_Stored items_
[start]

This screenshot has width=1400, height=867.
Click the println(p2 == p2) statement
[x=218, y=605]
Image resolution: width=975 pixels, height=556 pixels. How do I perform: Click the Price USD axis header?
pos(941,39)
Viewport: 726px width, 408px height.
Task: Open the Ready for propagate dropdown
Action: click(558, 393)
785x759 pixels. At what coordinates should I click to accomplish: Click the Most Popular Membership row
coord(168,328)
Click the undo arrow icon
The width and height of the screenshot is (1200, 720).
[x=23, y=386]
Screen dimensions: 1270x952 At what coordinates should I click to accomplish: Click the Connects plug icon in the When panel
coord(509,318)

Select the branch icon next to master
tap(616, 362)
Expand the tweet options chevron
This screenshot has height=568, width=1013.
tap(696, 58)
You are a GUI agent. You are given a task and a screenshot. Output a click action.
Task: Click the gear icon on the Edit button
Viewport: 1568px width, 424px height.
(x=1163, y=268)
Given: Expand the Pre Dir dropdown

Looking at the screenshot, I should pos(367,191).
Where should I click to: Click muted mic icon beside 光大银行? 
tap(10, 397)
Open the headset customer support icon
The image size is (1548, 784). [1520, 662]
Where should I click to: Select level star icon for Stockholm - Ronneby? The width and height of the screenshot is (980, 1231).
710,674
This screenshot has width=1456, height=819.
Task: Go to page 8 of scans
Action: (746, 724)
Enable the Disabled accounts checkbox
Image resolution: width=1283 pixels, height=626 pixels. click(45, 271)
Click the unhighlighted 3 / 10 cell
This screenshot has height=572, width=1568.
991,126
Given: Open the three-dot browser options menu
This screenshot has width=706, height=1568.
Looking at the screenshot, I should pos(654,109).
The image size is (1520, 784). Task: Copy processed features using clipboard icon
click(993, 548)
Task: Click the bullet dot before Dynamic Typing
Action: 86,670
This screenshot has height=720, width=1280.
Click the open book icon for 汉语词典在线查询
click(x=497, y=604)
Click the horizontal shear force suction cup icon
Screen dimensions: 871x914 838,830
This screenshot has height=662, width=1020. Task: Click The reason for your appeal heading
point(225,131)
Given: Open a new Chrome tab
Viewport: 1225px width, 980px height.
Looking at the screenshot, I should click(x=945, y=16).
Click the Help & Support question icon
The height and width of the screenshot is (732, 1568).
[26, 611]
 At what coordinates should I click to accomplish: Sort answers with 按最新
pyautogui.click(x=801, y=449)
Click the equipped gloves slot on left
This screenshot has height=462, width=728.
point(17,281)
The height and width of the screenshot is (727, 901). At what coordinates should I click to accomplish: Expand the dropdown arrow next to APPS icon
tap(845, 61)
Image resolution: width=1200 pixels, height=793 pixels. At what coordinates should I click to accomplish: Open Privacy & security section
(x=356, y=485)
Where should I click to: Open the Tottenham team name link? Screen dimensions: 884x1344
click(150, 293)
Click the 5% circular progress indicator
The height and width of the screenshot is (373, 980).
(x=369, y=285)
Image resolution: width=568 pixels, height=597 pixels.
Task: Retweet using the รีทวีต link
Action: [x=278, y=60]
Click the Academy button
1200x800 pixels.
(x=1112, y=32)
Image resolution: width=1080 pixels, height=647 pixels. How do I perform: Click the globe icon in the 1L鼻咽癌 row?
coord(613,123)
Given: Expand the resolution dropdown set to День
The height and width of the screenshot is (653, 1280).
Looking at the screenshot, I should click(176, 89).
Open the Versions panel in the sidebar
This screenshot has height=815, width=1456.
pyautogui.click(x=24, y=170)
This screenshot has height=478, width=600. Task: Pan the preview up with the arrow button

[end]

_WHAT IS ASKED_
Copy out, word for word, the lines running from the one containing "Image resolution: width=1200" through the end of the items above.

_ANSWER FOR THE TASK_
Image resolution: width=1200 pixels, height=793 pixels. At what coordinates should I click to accomplish: Open Privacy & security section
(x=356, y=485)
Where should I click to: Open the Tottenham team name link? Screen dimensions: 884x1344
click(150, 293)
Click the 5% circular progress indicator
The height and width of the screenshot is (373, 980).
(x=369, y=285)
Image resolution: width=568 pixels, height=597 pixels.
Task: Retweet using the รีทวีต link
Action: [x=278, y=60]
Click the Academy button
1200x800 pixels.
(x=1112, y=32)
Image resolution: width=1080 pixels, height=647 pixels. How do I perform: Click the globe icon in the 1L鼻咽癌 row?
coord(613,123)
Given: Expand the resolution dropdown set to День
The height and width of the screenshot is (653, 1280).
Looking at the screenshot, I should click(176, 89).
Open the Versions panel in the sidebar
This screenshot has height=815, width=1456.
pyautogui.click(x=24, y=170)
This screenshot has height=478, width=600. Task: Pan the preview up with the arrow button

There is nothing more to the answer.